Published 26 Oct 2020 in cs.CL, cs.AI, and cs.LG | (2010.13641v1)

Abstract: A recent approach for few-shot text classification is to convert textual inputs to cloze questions that contain some form of task description, process them with a pretrained LLM and map the predicted words to labels. Manually defining this mapping between words and labels requires both domain expertise and an understanding of the LLM's abilities. To mitigate this issue, we devise an approach that automatically finds such a mapping given small amounts of training data. For a number of tasks, the mapping found by our approach performs almost as well as hand-crafted label-to-word mappings.

Abstract PDF Upgrade to Chat

Citations (195)

View on Semantic Scholar

Summary

Overview of Few-Shot Text Classification Using Automatic Label Discovery

The paper entitled "Automatically Identifying Words That Can Serve as Labels for Few-Shot Text Classification" by Schick et al. presents a methodological advancement in few-shot learning scenarios for text classification tasks. The authors introduce Pet with Automatic Labels (Petal), an extension of the Pattern-Exploiting Training (Pet) framework, aimed at automatically identifying appropriate words to correspond with labels in the text classification domain under scarce data conditions.

Background and Motivation

The flourishing of large-scale pre-trained language models, such as BERT and RoBERTa, have significantly boosted performance across various Natural Language Processing (NLP) tasks. Despite these models' capabilities, few-shot learning remains a challenge due to the limited availability of labeled data. Previously, Pet has shown promise in overcoming these data-less scenarios by rephrasing inputs into cloze questions, thus enabling the language models to predict labels based on provided verbalizations. However, manually determining these verbalizations is non-trivial, necessitating domain expertise and an intricate understanding of the language model's internal representation capabilities. Petal addresses this complexity by automating the word-label mapping process.

Methodology

Petal’s approach decomposes the mapping problem into smaller, tractable subproblems. The central feature of Petal is its Likelihood Ratio Verbalizer Search (LRVS), which utilizes likelihood ratios to optimize verbalizer selection without requiring task-specific knowledge. The technique relies on calculating likelihood ratios over candidate verbalizations and selecting those that maximize class distinction through one-vs-rest reduction strategies.

The authors employ two main variations in their approach:

Binarized Training Sets: For each label, separate training sets are created to contrast examples within that label against examples of all other labels.
Likelihood Ratio Criterion: The likelihood ratios replace standard cross-entropy computations, prioritizing relative verbalization effectiveness rather than absolute likelihoods. This method enhances the performance without bias from highly probable, yet irrelevant, substitutes.

Experimental Outcomes

Qualitative and quantitative evaluations vividly illustrate the efficacy of Petal. The automatic label discovery process succeeded in identifying words that succinctly characterize labels within a variety of tasks like Yahoo Questions and MNLI, with results closely mirroring hand-engineered mappings. Particularly on the MNLI task, Petal achieved superior performance to manual methods by selecting more contextually relevant verbalizations.

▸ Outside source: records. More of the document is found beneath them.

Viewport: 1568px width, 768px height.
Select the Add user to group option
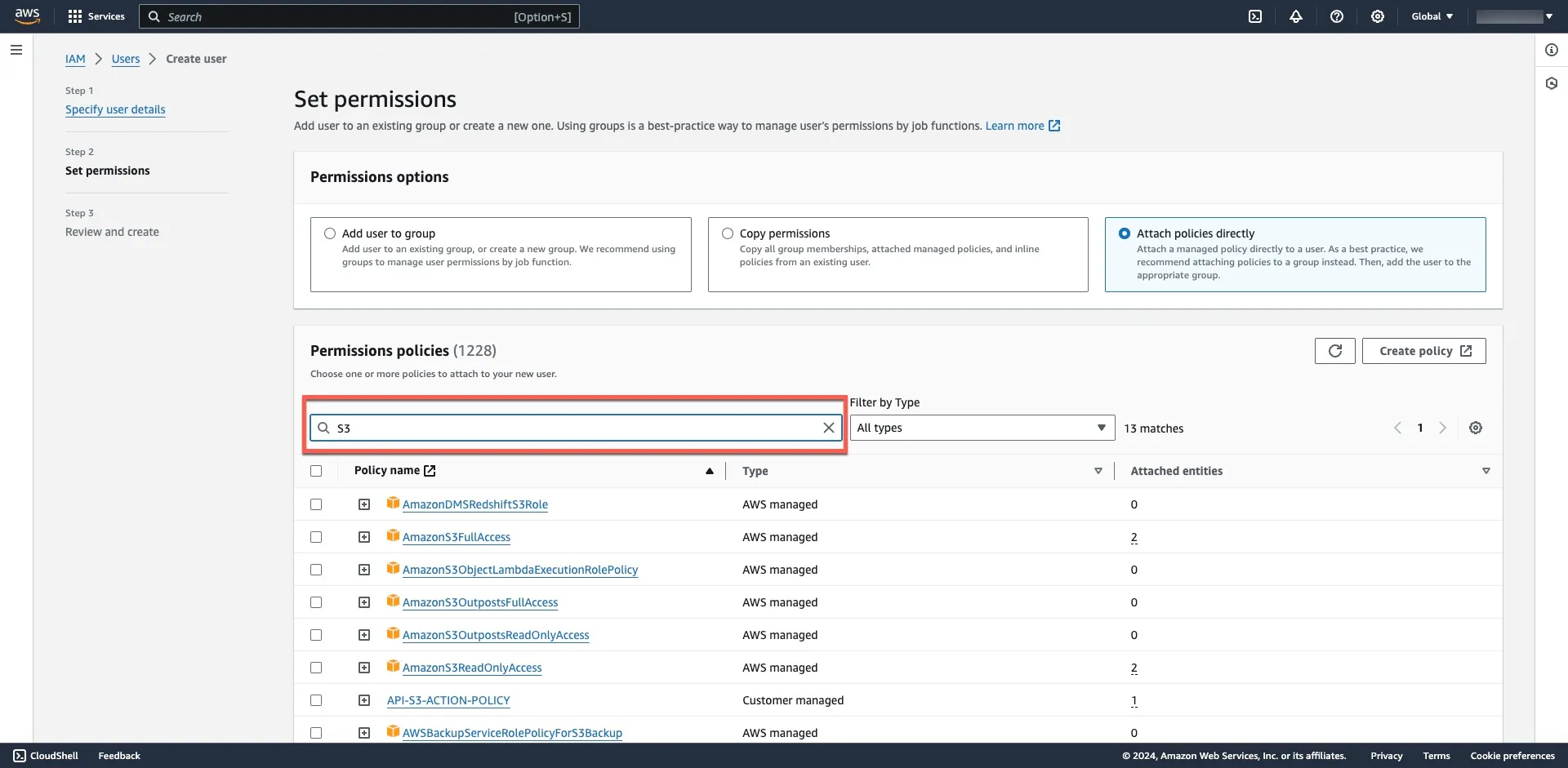(330, 233)
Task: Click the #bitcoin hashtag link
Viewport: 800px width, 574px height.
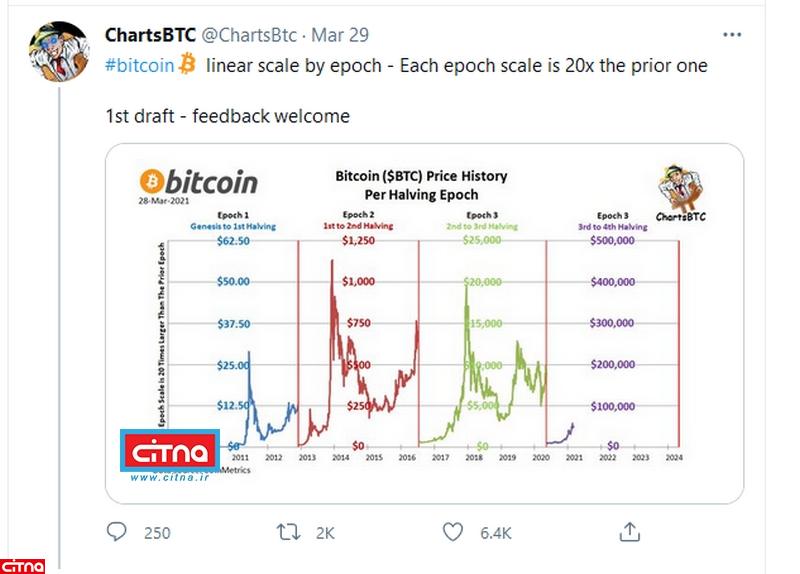Action: (139, 66)
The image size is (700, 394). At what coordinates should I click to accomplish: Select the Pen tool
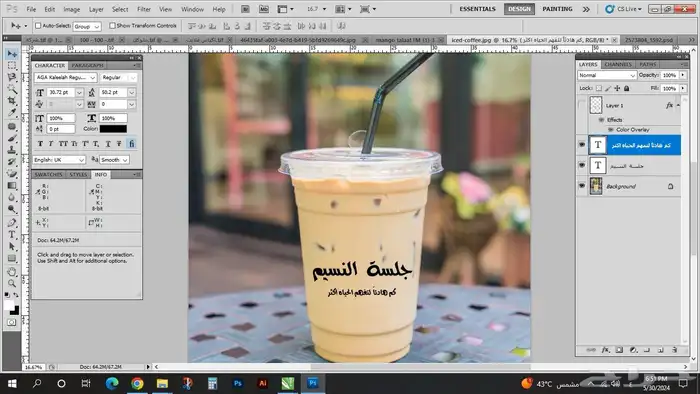(x=12, y=223)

The robustness of this approach is further demonstrated by high average accuracies across multiple datasets, including Yelp and AG's News, even when limited to as few as 50 training samples. This validates the practicality of Petal in real-world scenarios where data scarcity is a critical limiting factor.

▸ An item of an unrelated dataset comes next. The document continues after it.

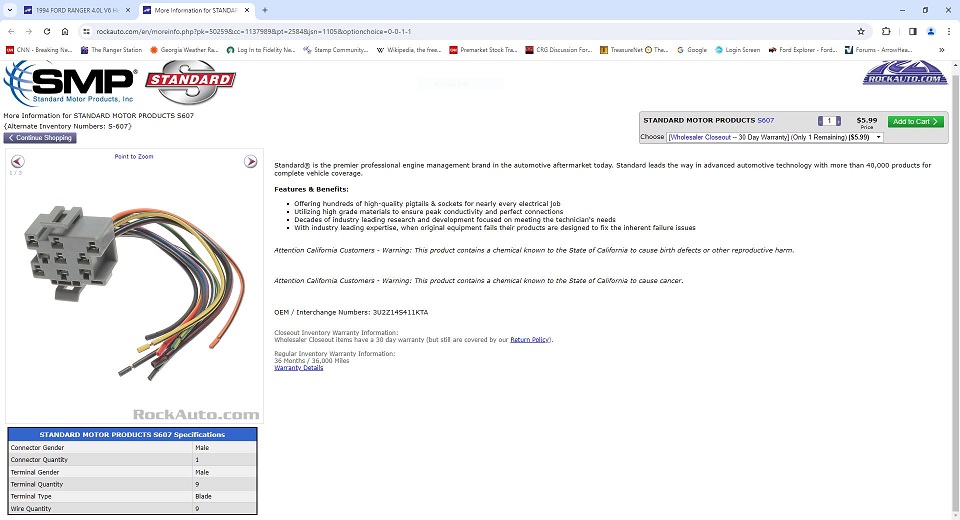Viewport: 960px width, 520px height.
Task: Open the Return Policy link
Action: pos(530,339)
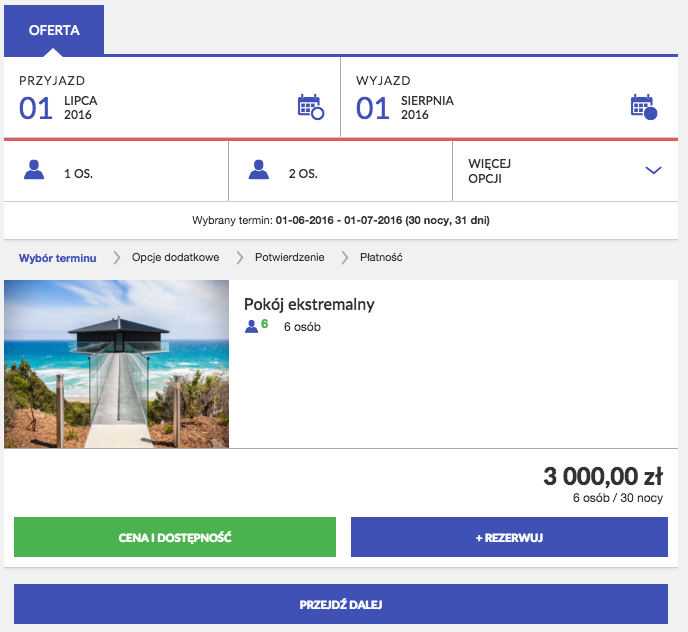Open the departure date calendar icon

644,107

Implications and Future Directions

The automation of label-word mapping in few-shot text classification holds substantial implications for both theoretical advancements and practical applications in NLP. The method not only reduces reliance on expert interventions in label definition but also potentially broadens the scope of few-shot tasks to more diverse domains by dynamically adapting to new labels.

Future research may explore the automation of input pattern discoveries, another facet of Pet that still necessitates manual input. Fully automating this process could further simplify the deployment of few-shot learning methodologies in novel NLP tasks.

In conclusion, Petal significantly narrows the gap between abundant data-driven solutions and few-shot learning, heralding new possibilities in NLP task automation and efficiency in contexts where data scarcity is prevalent.